Dygest vous propose des résumés selectionnés et vulgarisés par la communauté universitaire.
Voici le résumé de l'un d'entre eux.
de William Nordhaus
Les gaz à effet de serre entraînent des bouleversements en profondeur qui hypothèquent l'avenir de la planète. Comment limiter le réchauffement climatique, qui menace à la fois les écosystèmes et les sociétés humaines ? Tirant profit de la modélisation économique, William Nordhaus relie les mécanismes naturels, les décisions politiques et les phénomènes économiques au cœur de la problématique climatique. Après l'échec du protocole de Kyoto (1997), ce tour d'horizon permet de préciser les mesures à prendre, pour éviter que la roulette du réchauffement ne tombe sur une case noire.
Le réchauffement climatique est dû aux gaz à effet de serre (GES) : méthane et surtout CO2, issu des énergies fossiles (charbon, pétrole). Si le climat a varié au fil du temps, le réchauffement actuel n'a rien de naturel. De 280 parties par million (ppm) à l'aube de la révolution industrielle (1750), la concentration de CO2 dans l'atmosphère atteint aujourd'hui 390 ppm, ce que l'homo sapiens n'a jamais connu. Si aucune mesure n'est prise, elle devrait atteindre 700 à 900 ppm en 2100. D'où un réchauffement moyen de 3 à 5 degrés, qui risque de s'accroître par la suite.
Ces sombres perspectives renvoient à un phénomène physique inquiétant : le réchauffement n'a jamais été aussi rapide. Mais le climat relève aussi de l'économie, car tout ce que nous faisons implique, directement ou indirectement, l'émission de carbone dans l'atmosphère. En 2012, nous en avons rejeté 30 milliards de tonnes. Par ailleurs, la nécessaire décarbonation des activités va entraîner des modifications structurelles : sectorielles, géographiques, professionnelles.

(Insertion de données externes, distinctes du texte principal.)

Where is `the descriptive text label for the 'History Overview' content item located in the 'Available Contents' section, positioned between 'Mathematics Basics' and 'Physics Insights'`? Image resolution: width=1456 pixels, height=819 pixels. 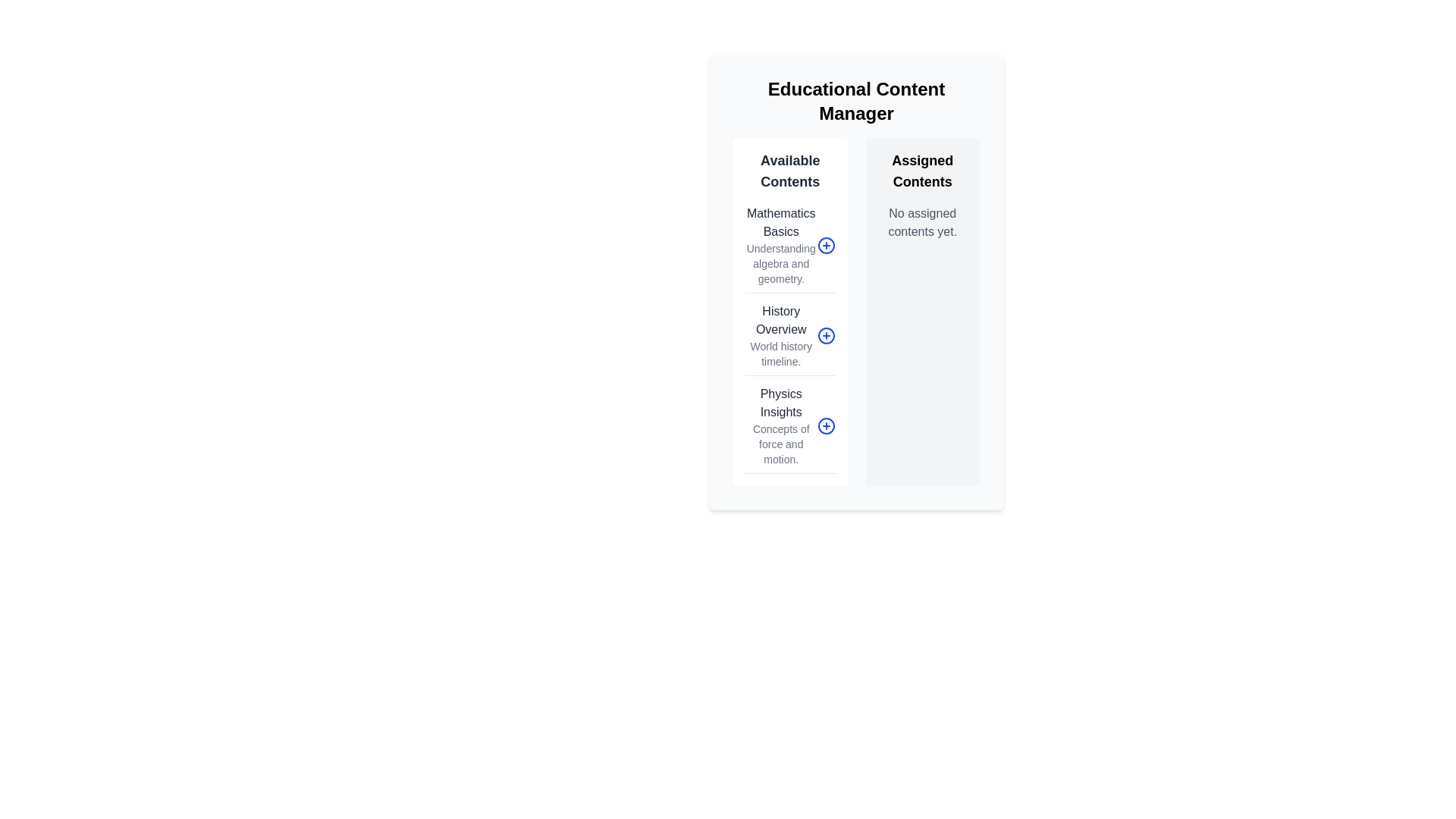 the descriptive text label for the 'History Overview' content item located in the 'Available Contents' section, positioned between 'Mathematics Basics' and 'Physics Insights' is located at coordinates (781, 353).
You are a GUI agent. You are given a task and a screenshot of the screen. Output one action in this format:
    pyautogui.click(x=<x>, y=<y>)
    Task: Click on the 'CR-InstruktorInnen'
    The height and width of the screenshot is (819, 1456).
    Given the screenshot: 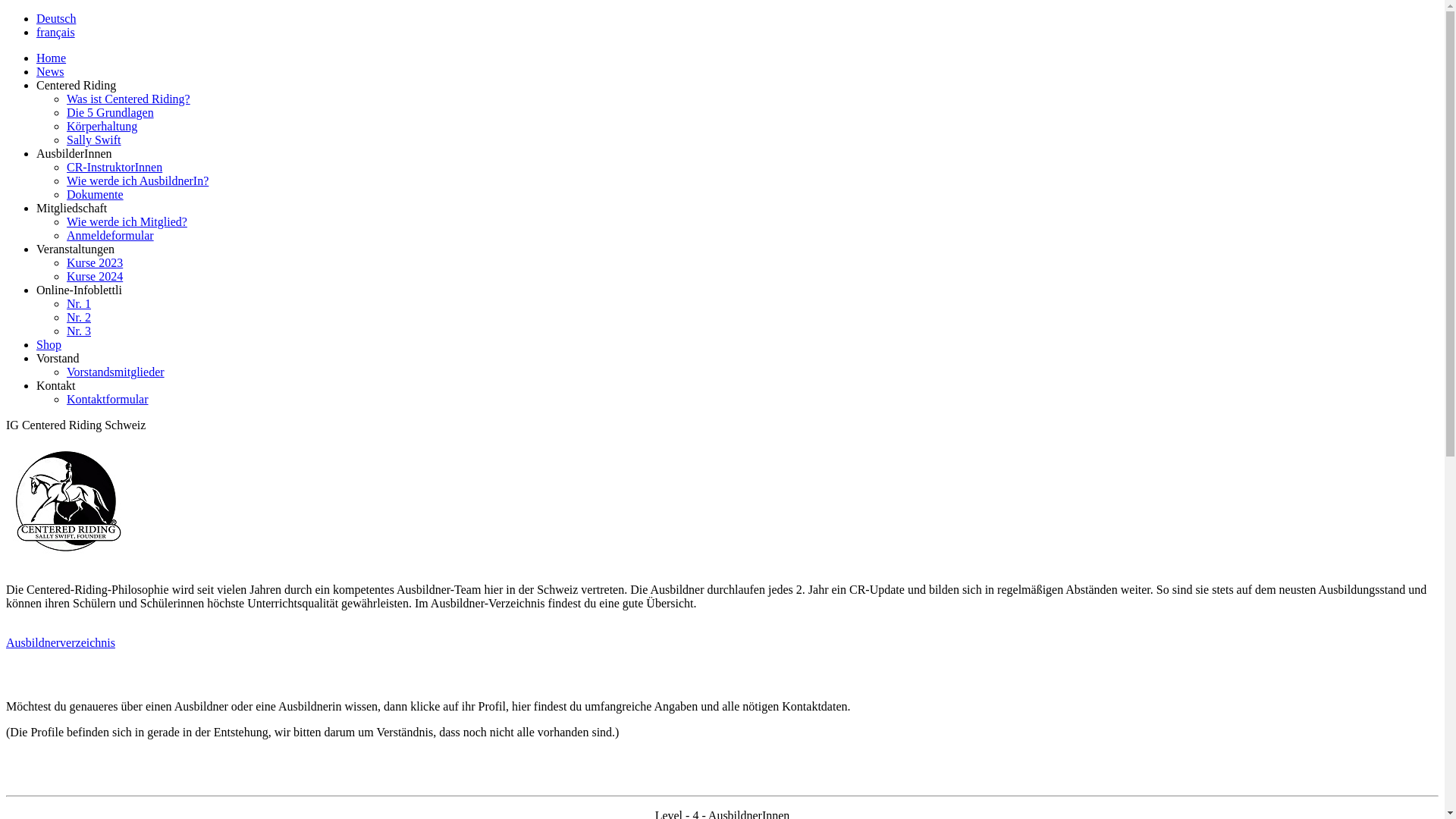 What is the action you would take?
    pyautogui.click(x=113, y=167)
    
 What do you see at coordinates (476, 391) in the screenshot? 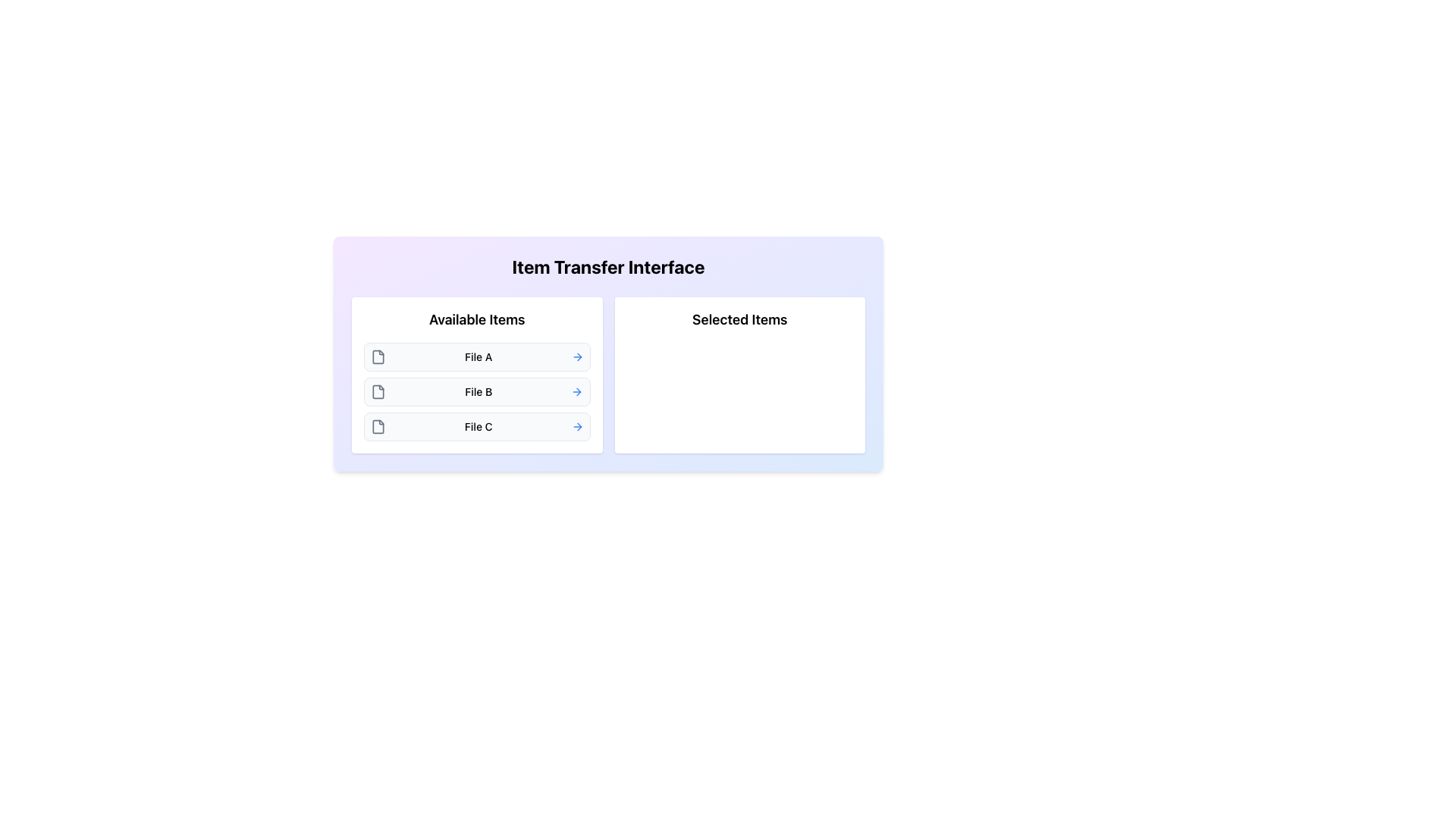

S'adressant à un lectorat américain où, explique-t-il, l'attitude vis-vis du réchauffement recoupe désormais des positions partisanes, l'auteur prend l'exemple des ouragans qui font de gros dégâts aux États-Unis. Ces tempêtes vont se multiplier. Au XXIe siècle, elles coûteront 12 milliards de dollars par an, soit 0,08 % du produit intérieur brut (PIB), si aucune mesure n'est prise pour les atténuer.
Les GES impactent les villes, mais aussi le secteur non marchand. Selon le Groupe d’experts intergouvernemental sur l’évolution du Climat (GIEC), 25 % des espèces courent un risque d'extinction élevé si le changement n'est pas contrôlé.

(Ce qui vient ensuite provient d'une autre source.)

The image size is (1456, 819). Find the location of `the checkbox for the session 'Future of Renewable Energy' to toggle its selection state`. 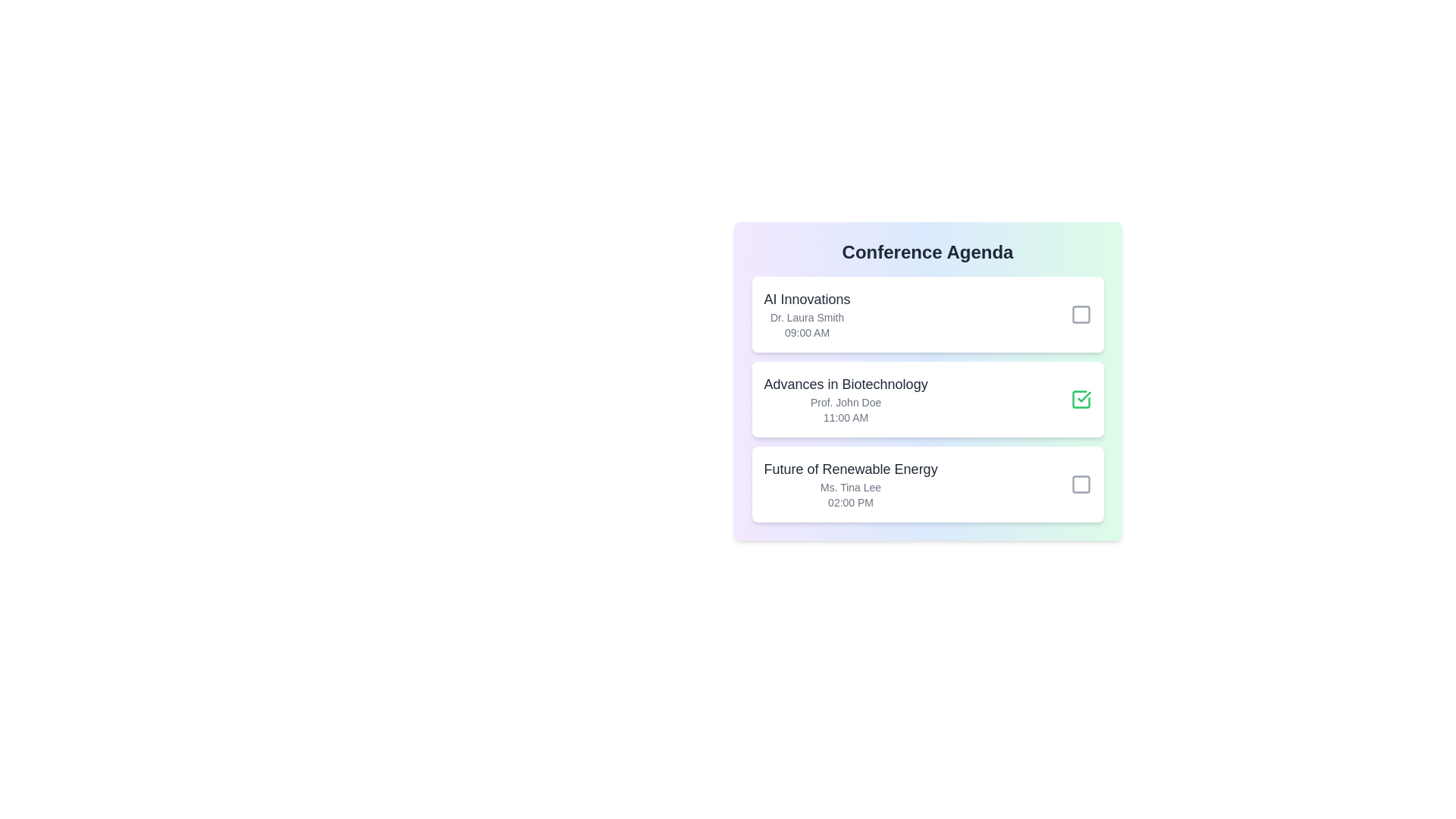

the checkbox for the session 'Future of Renewable Energy' to toggle its selection state is located at coordinates (1080, 485).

Comment estimer de tels dommages ? Les espèces et les écosystèmes « n'ont tout simplement pas assez de potentiel de revenu dans les économies de marché actuelles » (p. 124). D'où le recours aux modèles de type MEC (modèles d'évaluation contingente), consistant à demander à des échantillons de personnes combien elles seraient disposées à payer pour protéger l'ours polaire, par exemple. L'auteur signale toutefois qu'il s'agit de constructions contestées, pour des questions de méthode et d'éthique.
Pour les économistes, le réchauffement climatique est une externalité, c'est-à-dire un coût non reflété dans les transactions commerciales. Dans le cas du climat, cette externalité est particulièrement épineuse, car le problème est mondial. Et il affecte le futur. C'est là un obstacle majeur, souligne William Nordhaus : le changement climatique échappe à tout gouvernement, à tout marché … comme à ceux qui vont l'affronter, puisque beaucoup ne sont pas encore nés.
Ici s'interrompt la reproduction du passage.